(Assignment) Please copy the records exactly, from the line containing "The width and height of the screenshot is (1983, 1876)." through the end of the records, including both.

=== Begin Enclosure ===

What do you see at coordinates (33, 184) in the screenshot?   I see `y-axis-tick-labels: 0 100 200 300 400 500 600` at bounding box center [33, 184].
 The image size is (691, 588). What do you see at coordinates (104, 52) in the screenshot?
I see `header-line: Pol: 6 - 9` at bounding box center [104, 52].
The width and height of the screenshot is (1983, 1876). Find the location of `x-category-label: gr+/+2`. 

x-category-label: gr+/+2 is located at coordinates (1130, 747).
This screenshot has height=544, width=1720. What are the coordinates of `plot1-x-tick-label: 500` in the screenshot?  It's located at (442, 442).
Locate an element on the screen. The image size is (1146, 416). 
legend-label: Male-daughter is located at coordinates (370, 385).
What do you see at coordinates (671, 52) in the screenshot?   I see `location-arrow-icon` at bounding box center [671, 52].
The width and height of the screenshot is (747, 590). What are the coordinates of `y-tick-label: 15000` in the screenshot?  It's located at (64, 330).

=== End Enclosure ===

(Expected answer)
The width and height of the screenshot is (1983, 1876). Find the location of `x-category-label: gr+/+2`. 

x-category-label: gr+/+2 is located at coordinates (1130, 747).
This screenshot has height=544, width=1720. What are the coordinates of `plot1-x-tick-label: 500` in the screenshot?  It's located at (442, 442).
Locate an element on the screen. The image size is (1146, 416). 
legend-label: Male-daughter is located at coordinates (370, 385).
What do you see at coordinates (671, 52) in the screenshot?   I see `location-arrow-icon` at bounding box center [671, 52].
The width and height of the screenshot is (747, 590). What are the coordinates of `y-tick-label: 15000` in the screenshot?  It's located at (64, 330).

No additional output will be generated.